When in a support role, you may find that accounts, roles, and entitlements may not always provision properly. From time to time, the solution to getting things in order may be on the surface level and staring you right in the face. Here are some basic things to look for that could lead you to solving your problem.
- Is the user enabled?
If the account is disabled, often times there may be something that could be preventing a successful provision. You may find that a user with an End Date in the past won’t allow any accounts to provision.
- Is the user locked out?
Aside from preventing regular access, locked out accounts can sometimes put accounts into a different state. Security checks and measures may include some policies to remove certain access to accounts in a locked out state. A user may lose an entitlement or two because of this. Check the resource tasks to see if a “Remove All Groups” or “Remove Group From User” task had run around the same time the account got locked out or disabled.
- Is the start date in the future?
Start dates can put an account “on hold” until the date arrives. Access and provisioning can be blocked until the Start Date.
- Logs. Logs. Logs.
This isn’t exactly surface level, but slightly below. If you can pinpoint a time that access was lost, it becomes much easier to see what events triggered at that time, or if an error occurred.
- Freshen up on access policies and rules for your environment.
It’s always good to understand why something may have happened just by a simple design.
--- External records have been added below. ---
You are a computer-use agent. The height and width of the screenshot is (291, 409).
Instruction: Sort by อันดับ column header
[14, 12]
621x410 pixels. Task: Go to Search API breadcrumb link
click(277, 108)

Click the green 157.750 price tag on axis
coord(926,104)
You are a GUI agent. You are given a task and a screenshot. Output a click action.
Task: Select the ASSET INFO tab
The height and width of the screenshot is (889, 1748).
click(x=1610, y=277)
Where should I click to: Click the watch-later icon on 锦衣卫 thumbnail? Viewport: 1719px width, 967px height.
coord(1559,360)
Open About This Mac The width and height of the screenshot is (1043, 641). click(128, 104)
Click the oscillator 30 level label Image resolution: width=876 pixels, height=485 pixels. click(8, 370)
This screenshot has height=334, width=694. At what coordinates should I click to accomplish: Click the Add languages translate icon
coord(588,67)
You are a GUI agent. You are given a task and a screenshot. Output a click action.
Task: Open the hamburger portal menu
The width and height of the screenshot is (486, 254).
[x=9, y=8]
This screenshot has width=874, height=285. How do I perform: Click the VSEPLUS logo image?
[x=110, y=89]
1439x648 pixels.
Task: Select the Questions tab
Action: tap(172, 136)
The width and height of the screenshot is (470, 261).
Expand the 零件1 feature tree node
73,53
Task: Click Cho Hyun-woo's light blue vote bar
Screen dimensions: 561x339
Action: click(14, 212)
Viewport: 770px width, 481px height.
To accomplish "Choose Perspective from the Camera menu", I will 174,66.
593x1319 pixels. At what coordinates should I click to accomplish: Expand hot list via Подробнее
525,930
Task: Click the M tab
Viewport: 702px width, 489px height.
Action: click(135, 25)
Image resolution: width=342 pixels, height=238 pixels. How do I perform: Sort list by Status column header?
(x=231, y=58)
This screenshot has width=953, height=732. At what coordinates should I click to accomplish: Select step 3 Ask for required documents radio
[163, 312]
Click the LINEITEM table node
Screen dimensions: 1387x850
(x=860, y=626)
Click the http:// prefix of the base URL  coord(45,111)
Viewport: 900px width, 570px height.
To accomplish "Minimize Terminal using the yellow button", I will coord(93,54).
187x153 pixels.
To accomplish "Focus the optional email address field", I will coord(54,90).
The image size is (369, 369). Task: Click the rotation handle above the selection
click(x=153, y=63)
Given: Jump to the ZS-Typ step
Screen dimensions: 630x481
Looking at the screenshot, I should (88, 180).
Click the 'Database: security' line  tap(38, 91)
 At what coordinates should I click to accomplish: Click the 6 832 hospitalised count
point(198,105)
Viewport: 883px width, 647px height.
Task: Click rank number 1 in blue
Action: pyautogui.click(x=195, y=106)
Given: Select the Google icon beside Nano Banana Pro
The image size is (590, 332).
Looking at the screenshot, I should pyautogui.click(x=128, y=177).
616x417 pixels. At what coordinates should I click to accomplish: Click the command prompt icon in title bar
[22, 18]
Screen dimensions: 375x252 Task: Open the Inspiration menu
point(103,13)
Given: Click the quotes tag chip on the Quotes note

- Duplicates can create problems.
Check search users to see if there is a naming conflict. It could also be possible that accounts provisioned for duplicate users can be conflicting and preventing access.
- Retry tasks
Every once in awhile a task will get rejected in an accounts resource history. Sometimes a simple retry will give it the push it needs. Every so often a simple blip happens, like a network outage or a perhaps another feature was disabled at the moment. A retry can be successful if everything is in order. At the very least, if it fails again, it may provide the error message or reason why it didn’t succeed. It will also provide a time stamp to help you search the logs easier.